Institutional investors were quick to respond, taking a slice of Pharmaxis as evidenced by their oversubscribed Placement in November when raising $7.2m from some very well known biotech investors. This was then followed up with an offer to existing shareholders who shared similar outlooks to provide the Company with $2.5m from an oversubscribed Share Purchase Plan that was only targeting $2m.
“The total of $9.8 million raised from the SPP and placement last month significantly strengthens the Pharmaxis balance sheet as the Company conducts two phase 2a clinical studies of its lead drug PXS‐5505 in cancer and a study of topical drug PXS‐6302 in patients with wound and burns scarring,” said Pharmaxis CEO, Gary Phillips.
Making the liver cancer trials attractive to shareholders was the fact that Pharmaxis has already completed Phase 1c trials in myelofibrosis (bone marrow cancer) patients where it has proven to be safe across increasing dose levels with the highest dose giving >90% enzyme inhibition and no side effects.
Unlike other drugs in the market, PXS-5505 has the potential for disease-modifying efficacy which offers new hope for many myelofibrosis patients where existing treatments deal mainly with the symptoms of the disease, do not significantly extend life expectancy and are often poorly tolerated. Researchers at the University of Rochester believe PXS-5505 can be effective as first line treatment when added to existing chemotherapy.
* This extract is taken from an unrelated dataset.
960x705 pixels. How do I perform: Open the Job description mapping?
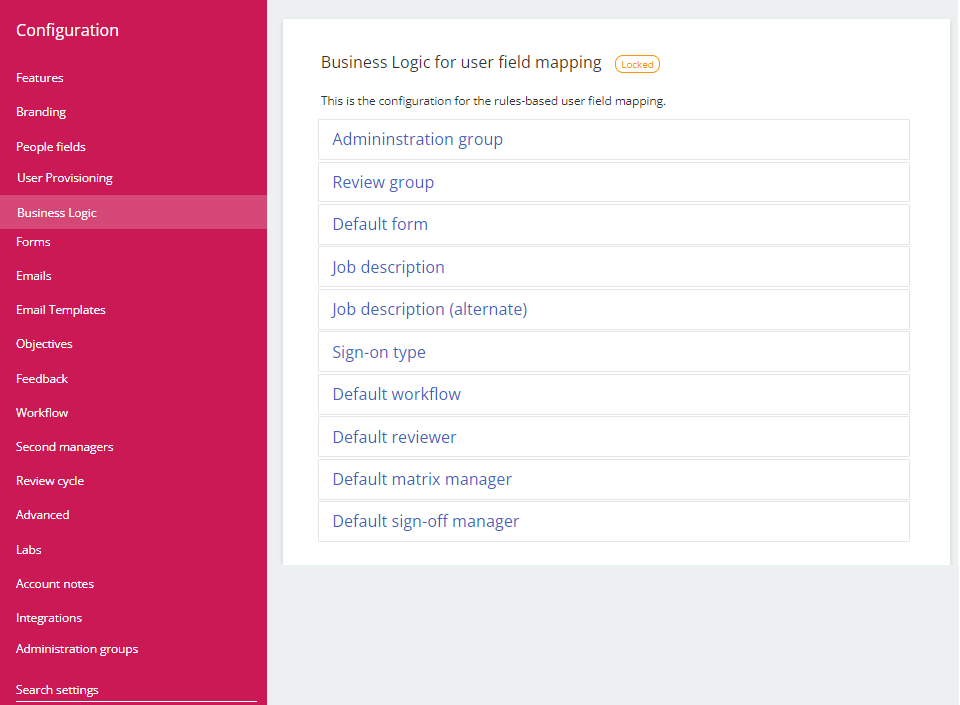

In pre-clinical liver cancer research PXS-5505 demonstrated that it can significantly improve survival rates and delay tumor growth for a disease that currently generates USD $2 billion per annum for current treatments. This market is expected to increase to $7 billion by 2027 due to increased incidence of the disease.
Following their two oversubscribed offers, Pharmaxis will commence its investor-led clinical trial for liver cancer which has already received FDA approval to proceed. It looms as a very busy year for the drug developer which is also expecting to deliver Phase 2 clinical data for its myelofibrosis trial for which dosing has already commenced.
Following the oversubscribed capital raises, Pharmaxis is well positioned financially with $25m cash in the bank (30 Sept plus $9.8m) to progress their drug development pipeline.